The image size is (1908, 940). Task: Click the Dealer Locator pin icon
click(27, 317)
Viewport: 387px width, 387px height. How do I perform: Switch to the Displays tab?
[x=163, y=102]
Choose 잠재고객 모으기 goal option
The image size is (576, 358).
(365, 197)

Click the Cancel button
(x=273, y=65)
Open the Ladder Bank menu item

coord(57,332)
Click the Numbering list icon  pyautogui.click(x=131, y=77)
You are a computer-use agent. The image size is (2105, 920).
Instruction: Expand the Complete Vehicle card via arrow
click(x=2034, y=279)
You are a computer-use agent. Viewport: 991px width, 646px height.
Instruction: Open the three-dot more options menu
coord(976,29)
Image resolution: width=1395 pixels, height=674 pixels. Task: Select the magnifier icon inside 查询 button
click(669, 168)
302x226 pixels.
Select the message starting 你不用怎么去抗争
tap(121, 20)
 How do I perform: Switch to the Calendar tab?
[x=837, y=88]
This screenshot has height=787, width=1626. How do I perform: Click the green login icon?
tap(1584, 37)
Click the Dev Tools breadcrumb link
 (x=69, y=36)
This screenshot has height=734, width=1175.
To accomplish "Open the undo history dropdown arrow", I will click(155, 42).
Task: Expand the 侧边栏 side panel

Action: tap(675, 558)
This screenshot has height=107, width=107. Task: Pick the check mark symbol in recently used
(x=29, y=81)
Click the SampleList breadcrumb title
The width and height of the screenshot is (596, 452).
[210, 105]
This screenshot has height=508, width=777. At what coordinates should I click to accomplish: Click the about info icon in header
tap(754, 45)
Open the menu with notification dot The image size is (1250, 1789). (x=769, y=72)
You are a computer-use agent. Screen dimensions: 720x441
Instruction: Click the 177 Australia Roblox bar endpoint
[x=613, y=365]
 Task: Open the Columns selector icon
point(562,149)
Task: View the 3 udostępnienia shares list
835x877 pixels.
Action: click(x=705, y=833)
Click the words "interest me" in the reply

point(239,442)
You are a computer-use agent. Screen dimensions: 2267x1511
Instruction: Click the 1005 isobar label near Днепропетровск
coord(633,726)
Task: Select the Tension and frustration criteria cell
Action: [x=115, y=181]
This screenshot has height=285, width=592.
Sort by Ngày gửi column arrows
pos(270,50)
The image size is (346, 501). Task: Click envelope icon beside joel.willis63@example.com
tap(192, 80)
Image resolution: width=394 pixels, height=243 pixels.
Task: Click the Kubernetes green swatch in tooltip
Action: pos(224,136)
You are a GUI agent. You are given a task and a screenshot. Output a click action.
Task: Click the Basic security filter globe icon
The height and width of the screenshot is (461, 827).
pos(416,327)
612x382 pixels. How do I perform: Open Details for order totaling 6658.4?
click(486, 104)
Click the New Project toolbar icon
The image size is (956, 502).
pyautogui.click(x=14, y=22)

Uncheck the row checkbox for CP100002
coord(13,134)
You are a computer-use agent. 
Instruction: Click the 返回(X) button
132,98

──────────

- _Exercise task_: Which output reproduces every line of these rows precisely as it stands, with no line added, dropped, or changed?

- _Result for this exercise_:
The image size is (1908, 940). Task: Click the Dealer Locator pin icon
click(27, 317)
Viewport: 387px width, 387px height. How do I perform: Switch to the Displays tab?
[x=163, y=102]
Choose 잠재고객 모으기 goal option
The image size is (576, 358).
(365, 197)

Click the Cancel button
(x=273, y=65)
Open the Ladder Bank menu item

coord(57,332)
Click the Numbering list icon  pyautogui.click(x=131, y=77)
You are a computer-use agent. The image size is (2105, 920).
Instruction: Expand the Complete Vehicle card via arrow
click(x=2034, y=279)
You are a computer-use agent. Viewport: 991px width, 646px height.
Instruction: Open the three-dot more options menu
coord(976,29)
Image resolution: width=1395 pixels, height=674 pixels. Task: Select the magnifier icon inside 查询 button
click(669, 168)
302x226 pixels.
Select the message starting 你不用怎么去抗争
tap(121, 20)
 How do I perform: Switch to the Calendar tab?
[x=837, y=88]
This screenshot has height=787, width=1626. How do I perform: Click the green login icon?
tap(1584, 37)
Click the Dev Tools breadcrumb link
 (x=69, y=36)
This screenshot has height=734, width=1175.
To accomplish "Open the undo history dropdown arrow", I will click(155, 42).
Task: Expand the 侧边栏 side panel

Action: tap(675, 558)
This screenshot has height=107, width=107. Task: Pick the check mark symbol in recently used
(x=29, y=81)
Click the SampleList breadcrumb title
The width and height of the screenshot is (596, 452).
[210, 105]
This screenshot has height=508, width=777. At what coordinates should I click to accomplish: Click the about info icon in header
tap(754, 45)
Open the menu with notification dot The image size is (1250, 1789). (x=769, y=72)
You are a computer-use agent. Screen dimensions: 720x441
Instruction: Click the 177 Australia Roblox bar endpoint
[x=613, y=365]
 Task: Open the Columns selector icon
point(562,149)
Task: View the 3 udostępnienia shares list
835x877 pixels.
Action: click(x=705, y=833)
Click the words "interest me" in the reply

point(239,442)
You are a computer-use agent. Screen dimensions: 2267x1511
Instruction: Click the 1005 isobar label near Днепропетровск
coord(633,726)
Task: Select the Tension and frustration criteria cell
Action: [x=115, y=181]
This screenshot has height=285, width=592.
Sort by Ngày gửi column arrows
pos(270,50)
The image size is (346, 501). Task: Click envelope icon beside joel.willis63@example.com
tap(192, 80)
Image resolution: width=394 pixels, height=243 pixels.
Task: Click the Kubernetes green swatch in tooltip
Action: pos(224,136)
You are a GUI agent. You are given a task and a screenshot. Output a click action.
Task: Click the Basic security filter globe icon
The height and width of the screenshot is (461, 827).
pos(416,327)
612x382 pixels. How do I perform: Open Details for order totaling 6658.4?
click(486, 104)
Click the New Project toolbar icon
The image size is (956, 502).
pyautogui.click(x=14, y=22)

Uncheck the row checkbox for CP100002
coord(13,134)
You are a computer-use agent. 
Instruction: Click the 返回(X) button
132,98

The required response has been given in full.